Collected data
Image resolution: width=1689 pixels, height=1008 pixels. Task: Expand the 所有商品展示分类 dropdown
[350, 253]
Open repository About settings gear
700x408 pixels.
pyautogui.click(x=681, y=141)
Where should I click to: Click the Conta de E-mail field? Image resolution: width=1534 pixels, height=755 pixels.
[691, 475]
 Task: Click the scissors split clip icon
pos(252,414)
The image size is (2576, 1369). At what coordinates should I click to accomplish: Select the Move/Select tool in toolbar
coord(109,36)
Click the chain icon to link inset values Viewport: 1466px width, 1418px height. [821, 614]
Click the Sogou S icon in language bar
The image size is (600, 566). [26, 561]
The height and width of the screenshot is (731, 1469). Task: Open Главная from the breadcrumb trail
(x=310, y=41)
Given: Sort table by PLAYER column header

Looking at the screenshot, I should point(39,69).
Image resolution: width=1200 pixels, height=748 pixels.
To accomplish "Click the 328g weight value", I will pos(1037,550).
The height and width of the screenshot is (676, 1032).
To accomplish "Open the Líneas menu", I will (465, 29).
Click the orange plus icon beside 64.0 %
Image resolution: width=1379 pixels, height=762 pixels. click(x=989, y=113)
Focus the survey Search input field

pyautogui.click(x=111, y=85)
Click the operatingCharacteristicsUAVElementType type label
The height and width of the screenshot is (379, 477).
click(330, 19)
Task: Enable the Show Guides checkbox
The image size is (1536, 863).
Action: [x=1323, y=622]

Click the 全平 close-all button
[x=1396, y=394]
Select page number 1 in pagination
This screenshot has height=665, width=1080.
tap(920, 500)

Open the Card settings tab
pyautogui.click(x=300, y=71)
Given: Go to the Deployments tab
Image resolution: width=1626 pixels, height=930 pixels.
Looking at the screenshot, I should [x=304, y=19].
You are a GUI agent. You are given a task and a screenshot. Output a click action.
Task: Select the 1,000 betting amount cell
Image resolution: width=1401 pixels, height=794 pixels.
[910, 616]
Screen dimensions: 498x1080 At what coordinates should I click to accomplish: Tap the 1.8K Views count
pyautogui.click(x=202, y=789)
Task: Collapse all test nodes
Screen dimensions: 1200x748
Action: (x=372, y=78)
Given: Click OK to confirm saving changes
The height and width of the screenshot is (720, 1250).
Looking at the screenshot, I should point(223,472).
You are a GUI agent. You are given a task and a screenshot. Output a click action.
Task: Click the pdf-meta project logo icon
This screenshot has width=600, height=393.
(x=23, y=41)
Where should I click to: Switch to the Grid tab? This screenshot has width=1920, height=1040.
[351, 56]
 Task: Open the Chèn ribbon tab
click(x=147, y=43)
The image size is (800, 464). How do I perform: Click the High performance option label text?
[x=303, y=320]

- **Aim of the task**
Every entry above should be transcribed exactly as it appears.

- **Task response**
Image resolution: width=1689 pixels, height=1008 pixels. Task: Expand the 所有商品展示分类 dropdown
[350, 253]
Open repository About settings gear
700x408 pixels.
pyautogui.click(x=681, y=141)
Where should I click to: Click the Conta de E-mail field? Image resolution: width=1534 pixels, height=755 pixels.
[691, 475]
 Task: Click the scissors split clip icon
pos(252,414)
The image size is (2576, 1369). At what coordinates should I click to accomplish: Select the Move/Select tool in toolbar
coord(109,36)
Click the chain icon to link inset values Viewport: 1466px width, 1418px height. [821, 614]
Click the Sogou S icon in language bar
The image size is (600, 566). [26, 561]
The height and width of the screenshot is (731, 1469). Task: Open Главная from the breadcrumb trail
(x=310, y=41)
Given: Sort table by PLAYER column header

Looking at the screenshot, I should point(39,69).
Image resolution: width=1200 pixels, height=748 pixels.
To accomplish "Click the 328g weight value", I will pos(1037,550).
The height and width of the screenshot is (676, 1032).
To accomplish "Open the Líneas menu", I will (465, 29).
Click the orange plus icon beside 64.0 %
Image resolution: width=1379 pixels, height=762 pixels. click(x=989, y=113)
Focus the survey Search input field

pyautogui.click(x=111, y=85)
Click the operatingCharacteristicsUAVElementType type label
The height and width of the screenshot is (379, 477).
click(330, 19)
Task: Enable the Show Guides checkbox
The image size is (1536, 863).
Action: [x=1323, y=622]

Click the 全平 close-all button
[x=1396, y=394]
Select page number 1 in pagination
This screenshot has height=665, width=1080.
tap(920, 500)

Open the Card settings tab
pyautogui.click(x=300, y=71)
Given: Go to the Deployments tab
Image resolution: width=1626 pixels, height=930 pixels.
Looking at the screenshot, I should [x=304, y=19].
You are a GUI agent. You are given a task and a screenshot. Output a click action.
Task: Select the 1,000 betting amount cell
Image resolution: width=1401 pixels, height=794 pixels.
[910, 616]
Screen dimensions: 498x1080 At what coordinates should I click to accomplish: Tap the 1.8K Views count
pyautogui.click(x=202, y=789)
Task: Collapse all test nodes
Screen dimensions: 1200x748
Action: (x=372, y=78)
Given: Click OK to confirm saving changes
The height and width of the screenshot is (720, 1250).
Looking at the screenshot, I should point(223,472).
You are a GUI agent. You are given a task and a screenshot. Output a click action.
Task: Click the pdf-meta project logo icon
This screenshot has width=600, height=393.
(x=23, y=41)
Where should I click to: Switch to the Grid tab? This screenshot has width=1920, height=1040.
[351, 56]
 Task: Open the Chèn ribbon tab
click(x=147, y=43)
The image size is (800, 464). How do I perform: Click the High performance option label text?
[x=303, y=320]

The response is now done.